** Begin **

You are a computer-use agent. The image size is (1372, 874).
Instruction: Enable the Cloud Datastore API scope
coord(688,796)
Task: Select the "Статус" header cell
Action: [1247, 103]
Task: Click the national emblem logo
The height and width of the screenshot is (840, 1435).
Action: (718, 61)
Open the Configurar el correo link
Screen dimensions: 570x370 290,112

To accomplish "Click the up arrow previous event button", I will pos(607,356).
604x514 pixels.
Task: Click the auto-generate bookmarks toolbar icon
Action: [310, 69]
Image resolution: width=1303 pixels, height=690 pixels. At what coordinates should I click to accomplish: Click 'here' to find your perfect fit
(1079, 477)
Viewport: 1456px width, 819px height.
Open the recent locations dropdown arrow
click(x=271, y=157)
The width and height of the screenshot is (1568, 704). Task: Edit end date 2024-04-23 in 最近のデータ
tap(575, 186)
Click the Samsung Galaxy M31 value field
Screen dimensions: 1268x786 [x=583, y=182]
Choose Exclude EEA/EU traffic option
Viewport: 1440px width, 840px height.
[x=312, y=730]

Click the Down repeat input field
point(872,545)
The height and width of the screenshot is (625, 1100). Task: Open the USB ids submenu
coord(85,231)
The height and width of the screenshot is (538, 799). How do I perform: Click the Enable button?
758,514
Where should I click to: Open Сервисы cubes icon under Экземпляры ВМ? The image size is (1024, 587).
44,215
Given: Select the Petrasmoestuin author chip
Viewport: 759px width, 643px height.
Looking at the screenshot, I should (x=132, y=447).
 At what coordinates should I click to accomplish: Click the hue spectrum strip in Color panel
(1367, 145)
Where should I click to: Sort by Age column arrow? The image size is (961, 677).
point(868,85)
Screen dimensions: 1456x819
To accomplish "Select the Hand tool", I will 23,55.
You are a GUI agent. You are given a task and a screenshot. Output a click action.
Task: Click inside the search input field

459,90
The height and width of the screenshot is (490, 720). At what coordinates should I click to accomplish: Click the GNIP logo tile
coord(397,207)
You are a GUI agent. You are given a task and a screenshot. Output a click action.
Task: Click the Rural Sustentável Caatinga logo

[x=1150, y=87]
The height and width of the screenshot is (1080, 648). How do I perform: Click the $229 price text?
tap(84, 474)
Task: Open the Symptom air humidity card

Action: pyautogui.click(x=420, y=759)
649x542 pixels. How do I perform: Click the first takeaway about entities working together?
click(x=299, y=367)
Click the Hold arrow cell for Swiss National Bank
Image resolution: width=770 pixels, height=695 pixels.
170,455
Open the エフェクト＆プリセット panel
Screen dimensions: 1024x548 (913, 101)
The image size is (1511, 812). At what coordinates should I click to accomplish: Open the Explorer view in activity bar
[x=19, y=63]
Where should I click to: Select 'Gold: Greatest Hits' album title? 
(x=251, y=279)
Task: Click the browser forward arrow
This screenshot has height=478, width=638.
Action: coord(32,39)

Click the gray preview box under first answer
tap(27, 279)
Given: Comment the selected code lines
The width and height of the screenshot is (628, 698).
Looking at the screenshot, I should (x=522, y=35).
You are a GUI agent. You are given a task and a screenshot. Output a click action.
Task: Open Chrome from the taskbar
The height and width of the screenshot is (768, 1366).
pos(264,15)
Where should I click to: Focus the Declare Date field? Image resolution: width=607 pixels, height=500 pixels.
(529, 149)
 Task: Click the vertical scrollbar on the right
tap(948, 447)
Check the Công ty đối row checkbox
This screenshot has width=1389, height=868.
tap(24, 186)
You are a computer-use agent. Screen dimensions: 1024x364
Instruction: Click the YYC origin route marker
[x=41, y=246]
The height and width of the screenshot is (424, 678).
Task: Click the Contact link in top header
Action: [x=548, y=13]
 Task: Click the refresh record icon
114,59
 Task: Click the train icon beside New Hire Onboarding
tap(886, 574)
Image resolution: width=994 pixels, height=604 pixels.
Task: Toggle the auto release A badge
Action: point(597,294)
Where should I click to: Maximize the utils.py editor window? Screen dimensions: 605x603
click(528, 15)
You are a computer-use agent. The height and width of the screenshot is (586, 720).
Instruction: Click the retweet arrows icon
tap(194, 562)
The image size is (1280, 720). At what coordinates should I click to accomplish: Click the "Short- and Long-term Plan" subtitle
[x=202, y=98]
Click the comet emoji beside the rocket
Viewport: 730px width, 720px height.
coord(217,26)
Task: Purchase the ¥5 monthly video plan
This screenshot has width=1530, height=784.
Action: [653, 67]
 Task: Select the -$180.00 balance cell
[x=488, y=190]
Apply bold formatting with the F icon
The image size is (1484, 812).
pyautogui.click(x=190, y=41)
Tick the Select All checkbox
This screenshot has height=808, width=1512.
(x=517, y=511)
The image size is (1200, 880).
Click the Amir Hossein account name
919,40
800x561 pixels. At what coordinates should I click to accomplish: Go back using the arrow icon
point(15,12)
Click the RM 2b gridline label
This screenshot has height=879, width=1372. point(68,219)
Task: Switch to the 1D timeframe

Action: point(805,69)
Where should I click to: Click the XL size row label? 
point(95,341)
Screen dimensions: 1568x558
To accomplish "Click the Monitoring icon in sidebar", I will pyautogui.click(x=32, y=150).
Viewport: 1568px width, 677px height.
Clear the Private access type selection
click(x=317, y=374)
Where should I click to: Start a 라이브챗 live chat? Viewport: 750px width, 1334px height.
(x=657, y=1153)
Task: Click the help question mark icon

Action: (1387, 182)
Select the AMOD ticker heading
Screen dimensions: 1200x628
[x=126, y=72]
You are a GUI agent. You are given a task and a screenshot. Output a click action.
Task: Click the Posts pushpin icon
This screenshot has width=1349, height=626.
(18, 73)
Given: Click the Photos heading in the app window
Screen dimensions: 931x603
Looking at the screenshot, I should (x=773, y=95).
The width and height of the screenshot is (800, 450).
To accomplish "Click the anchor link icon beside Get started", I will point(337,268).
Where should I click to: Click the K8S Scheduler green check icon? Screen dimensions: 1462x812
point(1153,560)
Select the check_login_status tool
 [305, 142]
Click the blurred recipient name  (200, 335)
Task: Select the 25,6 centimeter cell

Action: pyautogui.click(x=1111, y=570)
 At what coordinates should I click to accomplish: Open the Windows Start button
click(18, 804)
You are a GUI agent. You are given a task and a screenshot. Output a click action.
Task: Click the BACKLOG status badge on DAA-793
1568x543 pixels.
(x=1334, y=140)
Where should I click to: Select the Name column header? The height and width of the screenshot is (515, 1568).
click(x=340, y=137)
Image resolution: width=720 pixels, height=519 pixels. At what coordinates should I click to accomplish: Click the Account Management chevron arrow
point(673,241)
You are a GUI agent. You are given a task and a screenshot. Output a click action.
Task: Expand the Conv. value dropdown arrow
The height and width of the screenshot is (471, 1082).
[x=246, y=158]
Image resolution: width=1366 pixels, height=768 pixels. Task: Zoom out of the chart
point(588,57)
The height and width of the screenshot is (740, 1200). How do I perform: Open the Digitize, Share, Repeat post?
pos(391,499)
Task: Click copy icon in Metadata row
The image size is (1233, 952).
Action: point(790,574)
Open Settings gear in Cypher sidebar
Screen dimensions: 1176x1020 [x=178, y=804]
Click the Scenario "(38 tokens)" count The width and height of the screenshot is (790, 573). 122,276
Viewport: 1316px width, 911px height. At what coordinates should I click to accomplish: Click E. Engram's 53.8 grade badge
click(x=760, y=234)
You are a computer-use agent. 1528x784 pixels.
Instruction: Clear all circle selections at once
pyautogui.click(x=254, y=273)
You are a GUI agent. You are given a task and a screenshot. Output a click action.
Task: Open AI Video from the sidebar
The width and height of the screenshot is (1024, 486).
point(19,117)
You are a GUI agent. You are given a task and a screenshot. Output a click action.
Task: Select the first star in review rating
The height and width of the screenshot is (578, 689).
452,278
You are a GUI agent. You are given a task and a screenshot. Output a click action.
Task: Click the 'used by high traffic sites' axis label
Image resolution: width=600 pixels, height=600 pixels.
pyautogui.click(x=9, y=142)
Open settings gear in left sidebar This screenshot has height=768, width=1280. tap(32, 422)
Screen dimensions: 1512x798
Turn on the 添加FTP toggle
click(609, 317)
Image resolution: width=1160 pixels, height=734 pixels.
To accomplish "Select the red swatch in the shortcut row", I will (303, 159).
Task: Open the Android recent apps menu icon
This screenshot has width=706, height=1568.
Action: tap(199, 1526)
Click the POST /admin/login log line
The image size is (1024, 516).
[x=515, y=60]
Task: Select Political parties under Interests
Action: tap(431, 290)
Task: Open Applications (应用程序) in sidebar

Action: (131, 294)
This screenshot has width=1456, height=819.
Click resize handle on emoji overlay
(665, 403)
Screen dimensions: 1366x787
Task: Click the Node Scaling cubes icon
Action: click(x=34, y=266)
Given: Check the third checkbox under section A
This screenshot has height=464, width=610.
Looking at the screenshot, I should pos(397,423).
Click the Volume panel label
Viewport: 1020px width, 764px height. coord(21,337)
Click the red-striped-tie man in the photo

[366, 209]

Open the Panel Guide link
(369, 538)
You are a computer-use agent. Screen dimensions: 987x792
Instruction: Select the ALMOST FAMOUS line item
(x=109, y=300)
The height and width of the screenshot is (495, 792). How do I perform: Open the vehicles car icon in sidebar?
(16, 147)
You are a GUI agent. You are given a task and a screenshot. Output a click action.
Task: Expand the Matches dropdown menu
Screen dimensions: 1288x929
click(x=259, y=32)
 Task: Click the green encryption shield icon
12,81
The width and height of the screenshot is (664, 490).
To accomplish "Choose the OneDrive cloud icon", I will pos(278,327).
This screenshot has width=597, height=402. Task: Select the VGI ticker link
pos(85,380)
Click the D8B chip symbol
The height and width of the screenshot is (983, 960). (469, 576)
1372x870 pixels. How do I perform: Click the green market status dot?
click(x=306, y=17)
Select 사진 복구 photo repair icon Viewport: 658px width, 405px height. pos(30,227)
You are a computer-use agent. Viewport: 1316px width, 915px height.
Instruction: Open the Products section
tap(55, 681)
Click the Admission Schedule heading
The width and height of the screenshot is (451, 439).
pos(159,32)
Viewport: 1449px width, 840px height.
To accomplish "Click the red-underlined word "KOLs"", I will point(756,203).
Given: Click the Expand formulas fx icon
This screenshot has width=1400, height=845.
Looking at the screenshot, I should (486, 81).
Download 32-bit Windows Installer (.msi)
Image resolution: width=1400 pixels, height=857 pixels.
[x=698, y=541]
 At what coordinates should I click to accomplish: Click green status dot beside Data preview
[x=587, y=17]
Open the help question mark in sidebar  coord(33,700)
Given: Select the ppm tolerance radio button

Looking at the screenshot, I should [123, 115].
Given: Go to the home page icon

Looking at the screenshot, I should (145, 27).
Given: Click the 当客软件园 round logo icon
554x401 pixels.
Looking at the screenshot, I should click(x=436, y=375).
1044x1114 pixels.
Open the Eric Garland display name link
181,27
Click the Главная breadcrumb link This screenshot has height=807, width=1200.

** End **

_Your task_
Can you output the records as a JSON list of strings, one string per line and no blank lines, beginning at the line containing "Windows Start button" and stopping after the line containing "click(x=340, y=137)"?

_Correct answer_
[
  " At what coordinates should I click to accomplish: Open the Windows Start button",
  "click(18, 804)",
  "You are a GUI agent. You are given a task and a screenshot. Output a click action.",
  "Task: Click the BACKLOG status badge on DAA-793",
  "1568x543 pixels.",
  "(x=1334, y=140)",
  "Where should I click to: Select the Name column header? The height and width of the screenshot is (515, 1568).",
  "click(x=340, y=137)"
]